課題: 次の行のうち、「Task」という語を含むものをすべて集め、そのまま書き写してください。
┌─ 入力データ
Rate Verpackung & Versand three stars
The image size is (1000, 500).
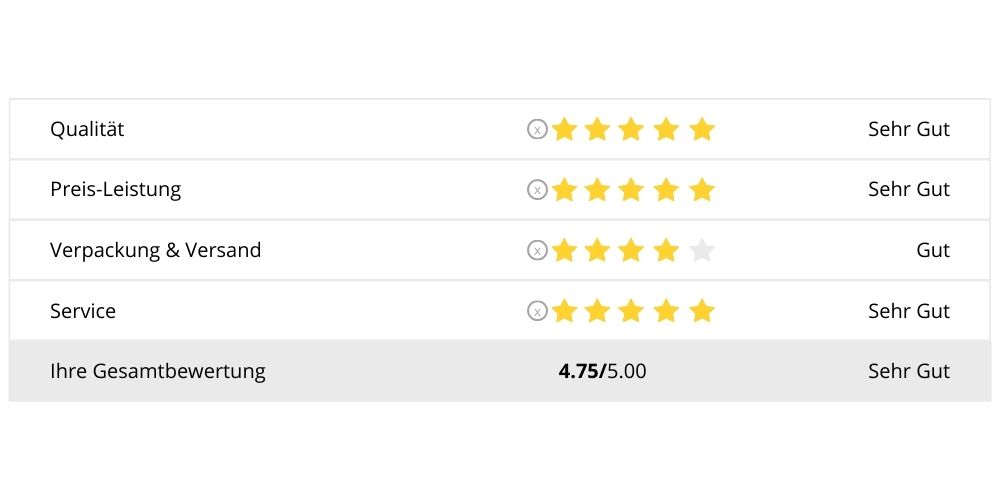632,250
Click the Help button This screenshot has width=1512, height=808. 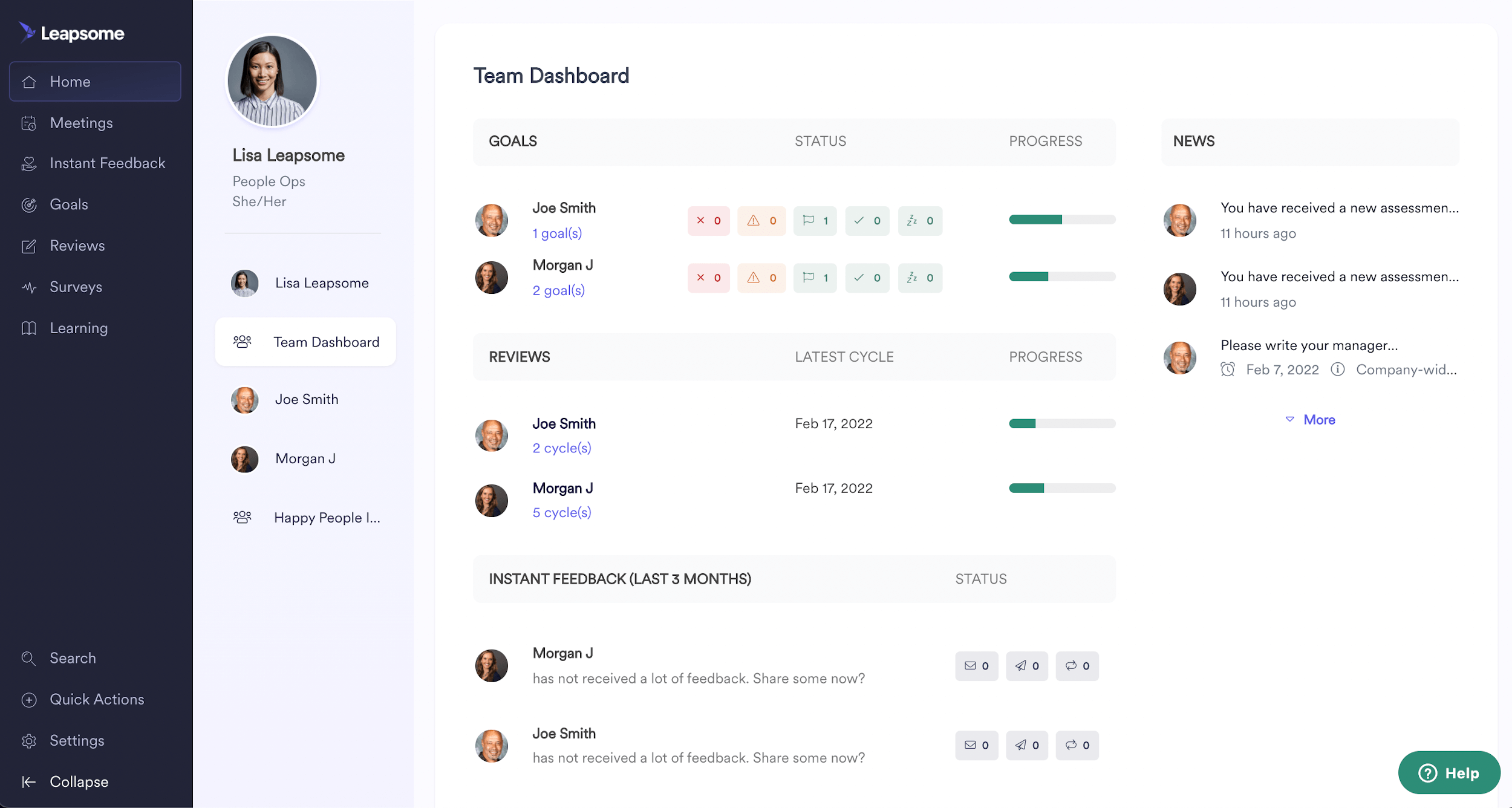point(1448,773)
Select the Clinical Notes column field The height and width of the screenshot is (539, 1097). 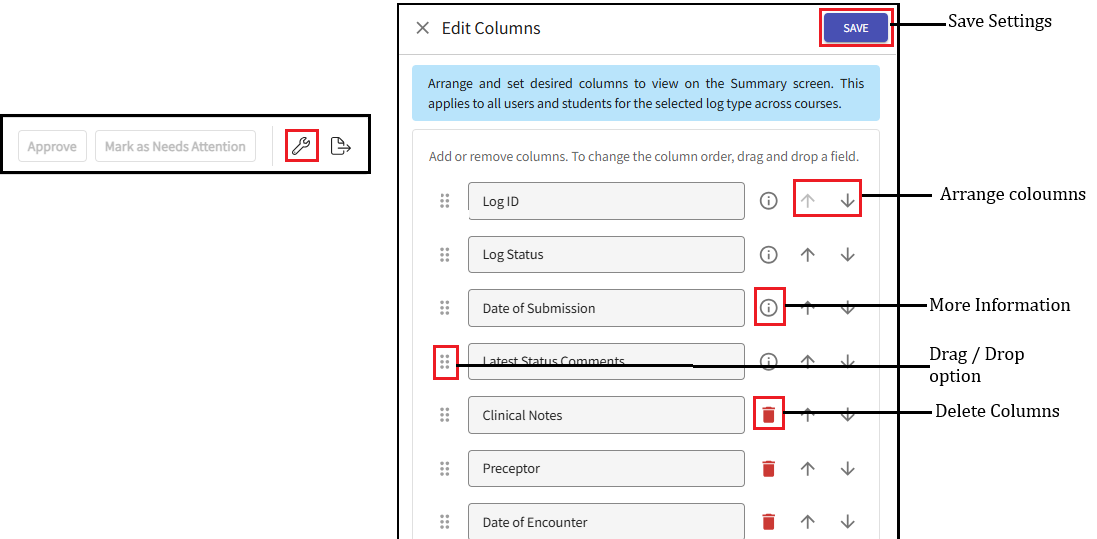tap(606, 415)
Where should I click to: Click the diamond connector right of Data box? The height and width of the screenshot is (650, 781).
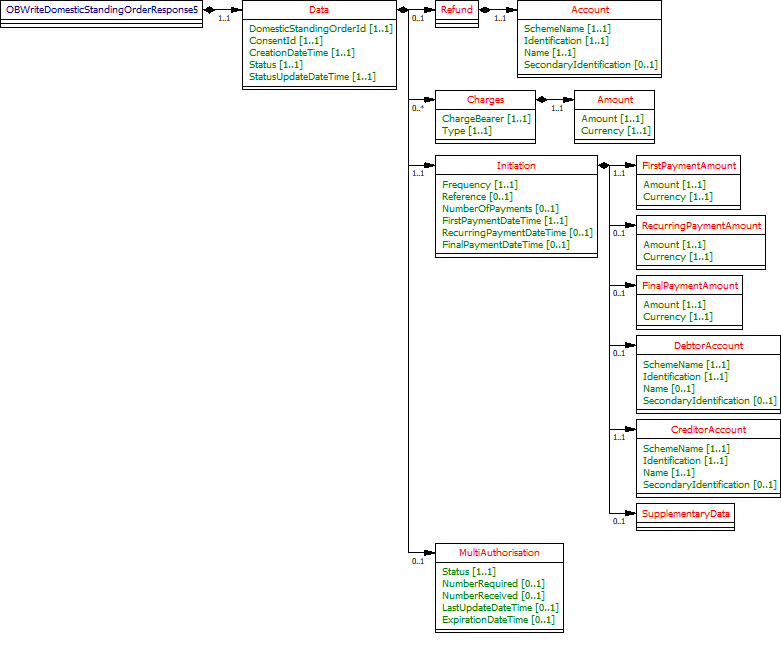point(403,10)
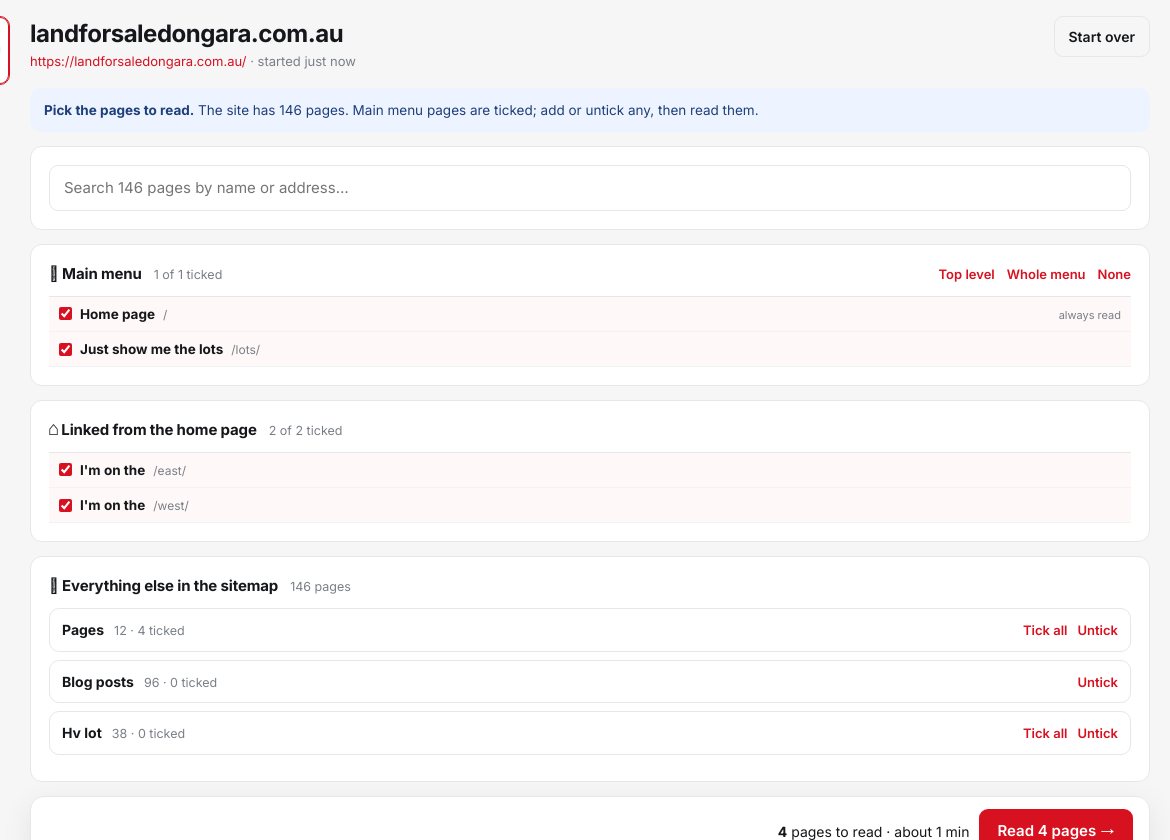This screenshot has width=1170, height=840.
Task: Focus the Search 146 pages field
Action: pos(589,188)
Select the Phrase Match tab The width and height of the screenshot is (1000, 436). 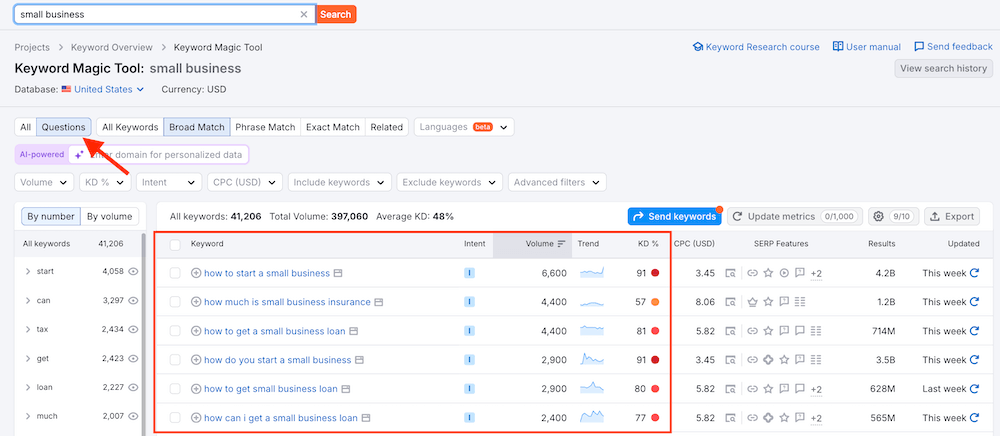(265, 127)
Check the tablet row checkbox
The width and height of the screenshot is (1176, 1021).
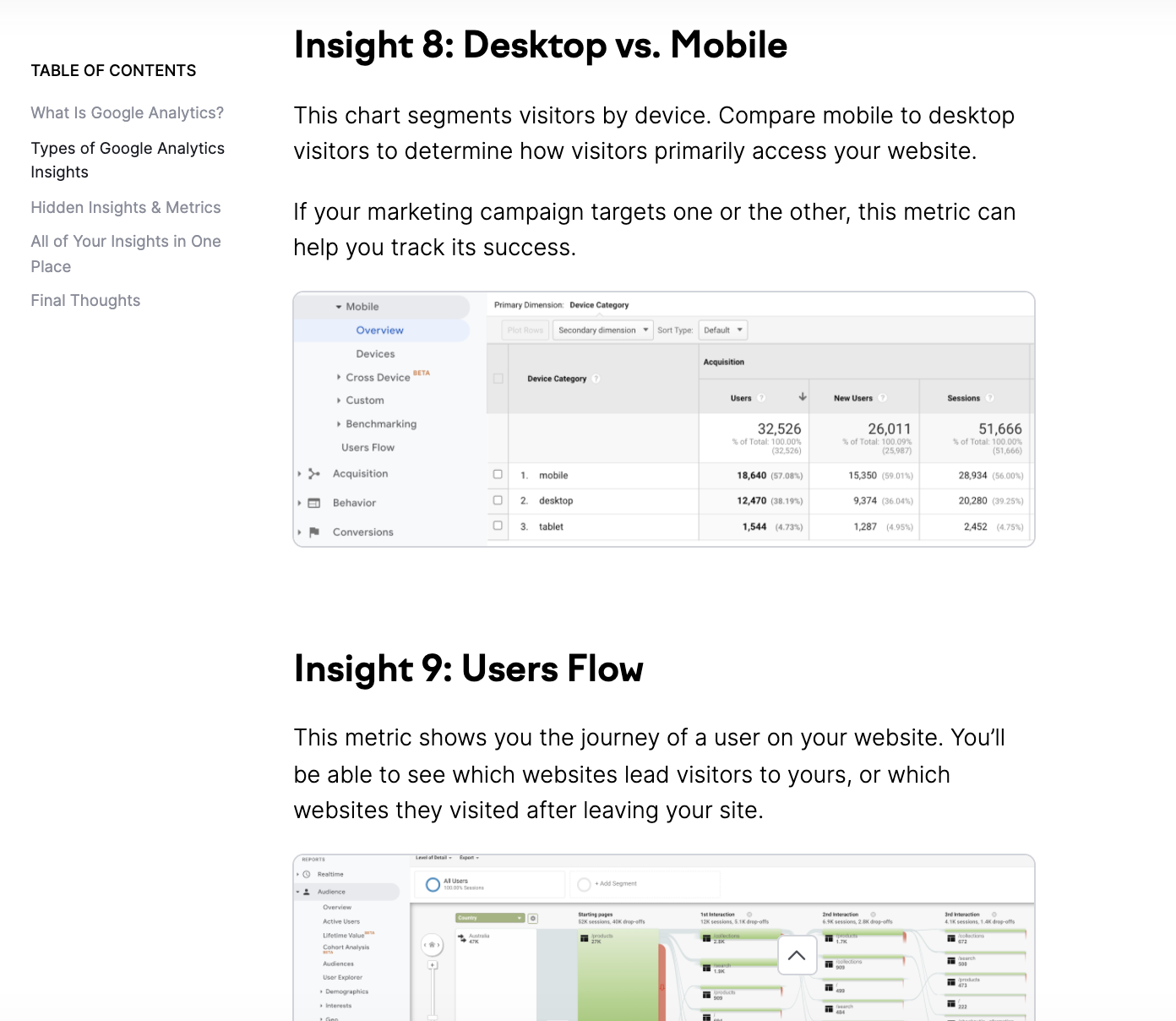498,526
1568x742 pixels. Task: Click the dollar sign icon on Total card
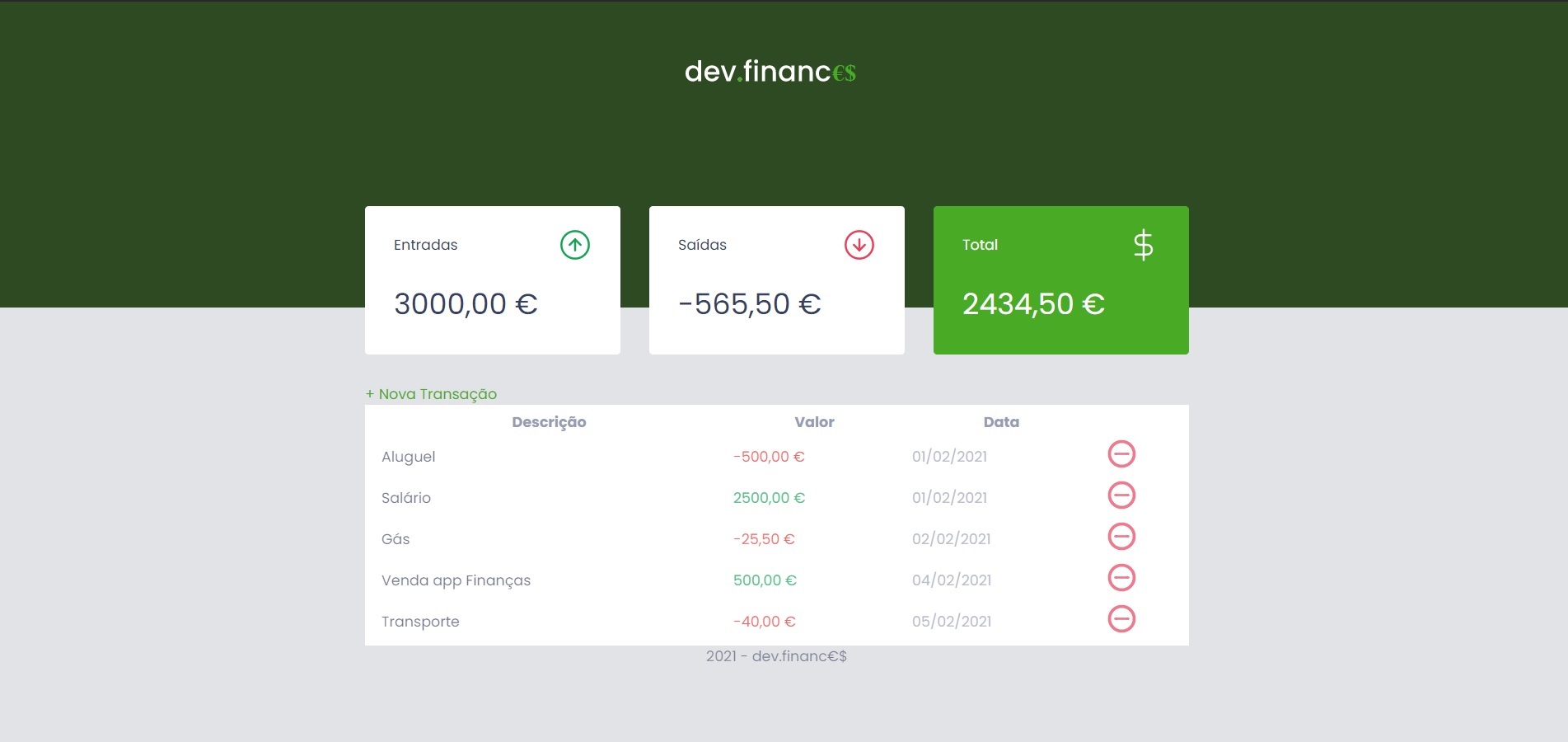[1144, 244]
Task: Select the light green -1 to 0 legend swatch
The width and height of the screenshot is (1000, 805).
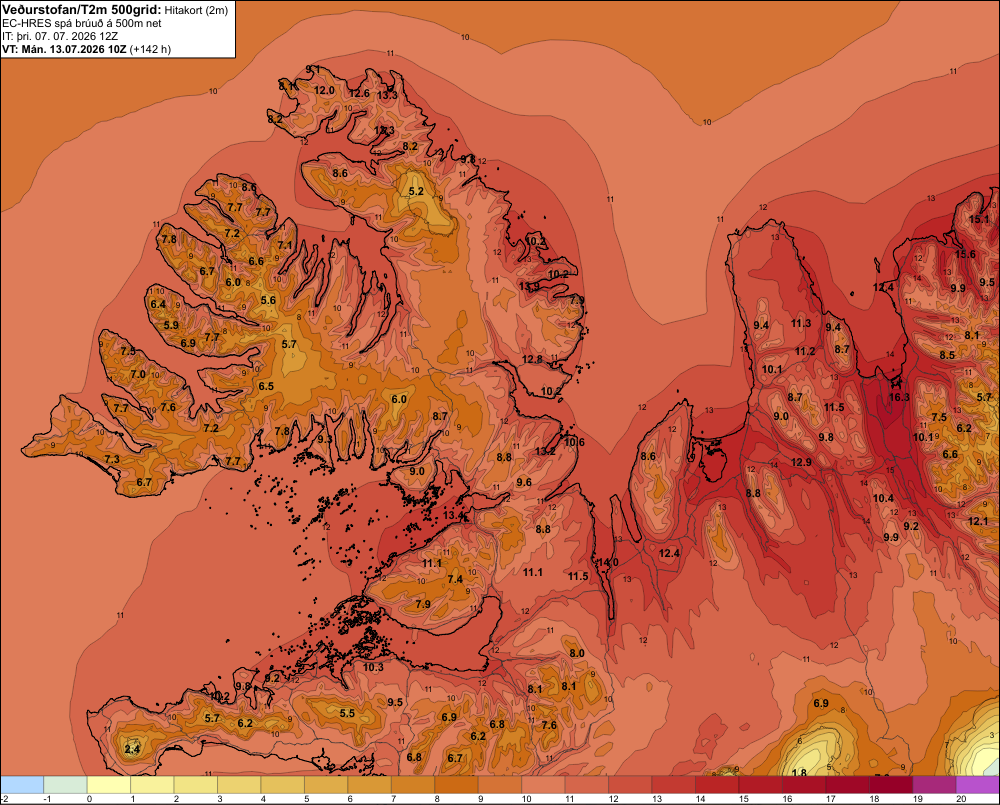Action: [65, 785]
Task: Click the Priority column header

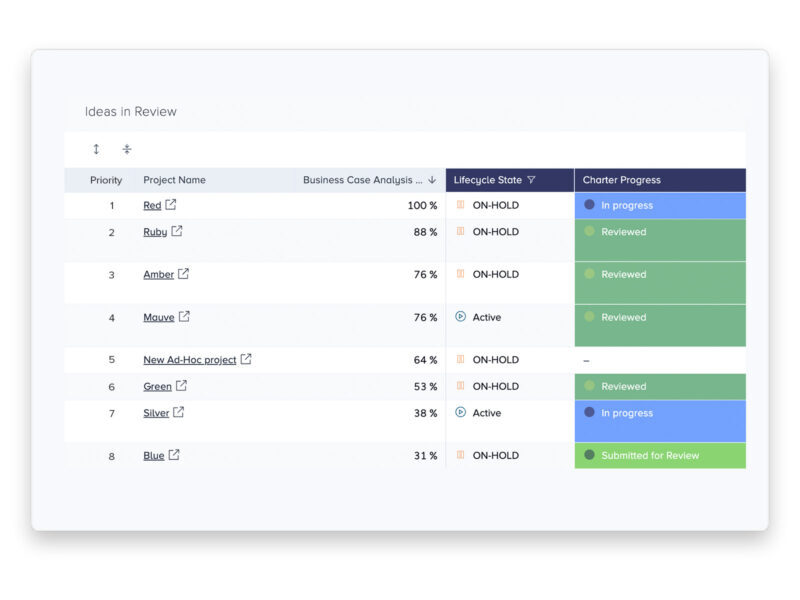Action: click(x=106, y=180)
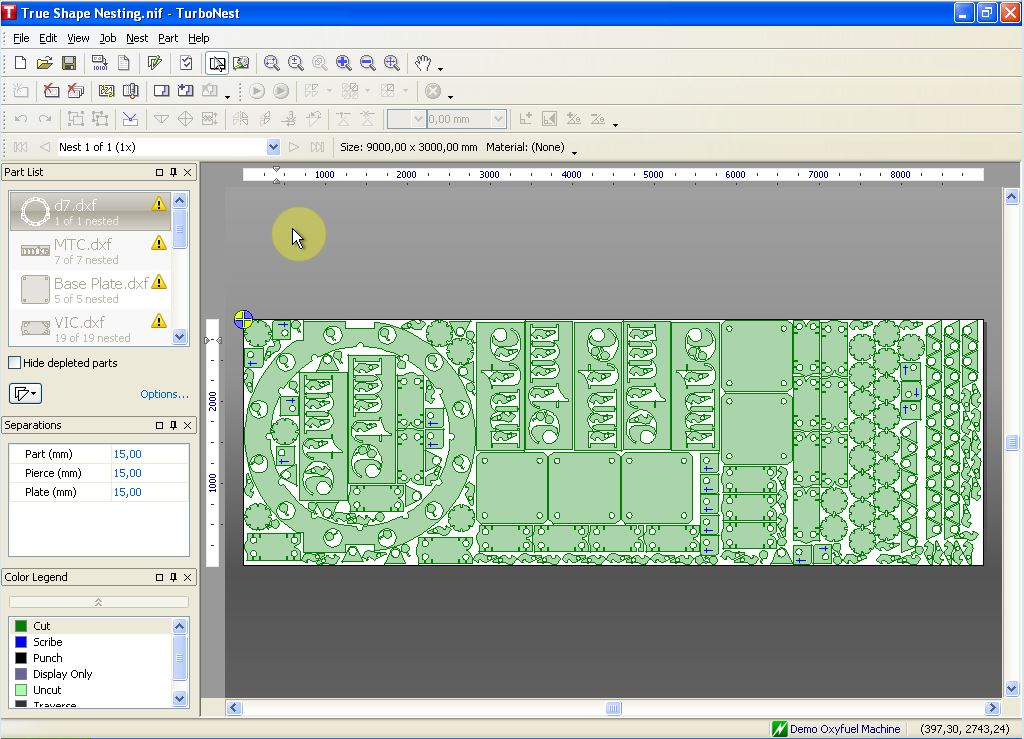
└─
解答:
Task: Focus the Search 146 pages field
1568x742 pixels. Task: Click the dollar sign icon on Total card
Task: Select the light green -1 to 0 legend swatch
Task: Click the Priority column header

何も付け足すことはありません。